Big Data analysis on the cloud
August 21, 2014 Leave a comment
I was given this dataset( http://km.aifb.kit.edu/projects/btc-2010/). I believe it is RDF. But more importantly I executed some Pig Jobs locally and this is how it worked for me. The main idea here is how it helped me to learn about Pig MapReduce Jobs.
The data is in quads like this.
<http://openean.kaufkauf.net/id/businessentities/GLN_7654990000088> <http://www.w3.org/2000/01/rdf-schema#isDefinedBy> <http://openean.kaufkauf.net/id/businessentities/><http://openean.kaufkauf.net/id/businessentities/GLN_6406510000068> . <http://openean.kaufkauf.net/id/businessentities/GLN_3521100000068> <http://www.w3.org/1999/02/22-rdf-syntax-ns#type> <http://purl.org/goodrelations/v1#BusinessEntity> <http://openean.kaufkauf.net/id/businessentities/GLN_6406510000068> .
After processing by another Pig script I started working with this data.
(<http://openean.kaufkauf.net/id/businessentities/GLN_7612688000000>,3) (<http://openean.kaufkauf.net/id/businessentities/GLN_7615990000096>,3) (<http://openean.kaufkauf.net/id/businessentities/GLN_7634640000088>,3) (<http://openean.kaufkauf.net/id/businessentities/GLN_7636150000008>,3) (<http://openean.kaufkauf.net/id/businessentities/GLN_7636690000018>,3) (<http://openean.kaufkauf.net/id/businessentities/GLN_7654990000088>,1) (<http://openean.kaufkauf.net/id/businessentities/GLN_7657220000032>,3) (<http://openean.kaufkauf.net/id/businessentities/GLN_7658940000098>,3) (<http://openean.kaufkauf.net/id/businessentities/GLN_7659150000014>,3) (<http://openean.kaufkauf.net/id/businessentities/GLN_7662880000018>,3)
The schema of the data is like this.
count_by_object: {group: chararray,count: long}
x = GROUP count_by_object BY count; y = FOREACH x GENERATE group,COUNT(count_by_object);
Line 1 shown above groups the tuples by the count. This is what I get.
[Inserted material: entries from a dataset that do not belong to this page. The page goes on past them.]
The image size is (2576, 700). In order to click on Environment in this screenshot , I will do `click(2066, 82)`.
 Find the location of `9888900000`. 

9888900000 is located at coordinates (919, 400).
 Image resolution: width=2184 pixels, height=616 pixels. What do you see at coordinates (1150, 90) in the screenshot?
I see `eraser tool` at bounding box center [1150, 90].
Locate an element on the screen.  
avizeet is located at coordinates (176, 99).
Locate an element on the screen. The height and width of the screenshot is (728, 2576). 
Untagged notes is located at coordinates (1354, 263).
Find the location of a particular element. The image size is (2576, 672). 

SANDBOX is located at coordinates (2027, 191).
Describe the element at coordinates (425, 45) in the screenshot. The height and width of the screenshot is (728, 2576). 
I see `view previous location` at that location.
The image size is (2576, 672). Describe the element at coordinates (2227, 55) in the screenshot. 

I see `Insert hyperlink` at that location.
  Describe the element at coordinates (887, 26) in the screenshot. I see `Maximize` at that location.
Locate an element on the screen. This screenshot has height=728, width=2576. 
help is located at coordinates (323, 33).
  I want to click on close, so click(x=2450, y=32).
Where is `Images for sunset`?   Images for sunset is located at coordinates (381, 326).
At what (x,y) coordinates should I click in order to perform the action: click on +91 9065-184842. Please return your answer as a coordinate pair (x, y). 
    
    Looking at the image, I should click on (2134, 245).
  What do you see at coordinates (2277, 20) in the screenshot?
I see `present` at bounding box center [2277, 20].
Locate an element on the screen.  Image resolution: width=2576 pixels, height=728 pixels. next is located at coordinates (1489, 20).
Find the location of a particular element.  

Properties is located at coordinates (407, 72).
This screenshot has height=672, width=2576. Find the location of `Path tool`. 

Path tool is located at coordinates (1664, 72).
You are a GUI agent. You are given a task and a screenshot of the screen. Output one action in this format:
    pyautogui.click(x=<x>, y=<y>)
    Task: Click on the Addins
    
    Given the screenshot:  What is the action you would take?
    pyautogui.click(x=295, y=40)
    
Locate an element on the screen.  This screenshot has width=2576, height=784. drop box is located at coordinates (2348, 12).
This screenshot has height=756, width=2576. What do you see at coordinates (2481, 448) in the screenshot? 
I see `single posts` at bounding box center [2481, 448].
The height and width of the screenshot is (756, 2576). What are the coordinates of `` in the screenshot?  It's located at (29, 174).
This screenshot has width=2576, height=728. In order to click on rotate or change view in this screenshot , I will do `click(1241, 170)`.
(1,{(<http://openean.kaufkauf.net/id/businessentities/GLN_7654990000088>,1)}) (3,{(<http://openean.kaufkauf.net/id/businessentities/GLN_0000049021028>,3),(<http://openean.kaufkauf.net/id/businessentities/GLN_0000054110120>,3),(<http://openean.kaufkauf.net/id/businessentities/GLN_0078477000014>,3),(<http://openean.kaufkauf.net/id/businessentities/GLN_0084610000032>,3),(<http://openean.kaufkauf.net/id/businessentities/GLN_0088720000050>,3),(<http://openean.kaufkauf.net/id/businessentities/GLN_0120490000028>,3),(<http://openean.kaufkauf.net/id/businessentities/GLN_0133770000090>,3),(<http://openean.kaufkauf.net/id/businessentities/GLN_0144360000086>,3),(<http://openean.kaufkauf.net/id/businessentities/GLN_0146140000040>,3),(<http://openean.kaufkauf.net/id/businessentities/GLN_0160080000038>,3),(<http://openean.kaufkauf.net/id/businessentities/GLN_0162990000030>,3),(<http://openean.kaufkauf.net/id/businessentities/GLN_0165590000028>,3),(<http://openean.kaufkauf.net/id/businessentities/GLN_0166620000056>,3), .........
Line 2 of the Pig script give me this result.
(1,1) (3,333)
It is a interesting way to learn Pig which internally spawns Hadoop MapReduce Jobs. But the real fun is the Amazon Elastic MapReduce on-demand clusters. If the file is very large the EMR clusters should be used. It is basically Big Data analysis on the cloud.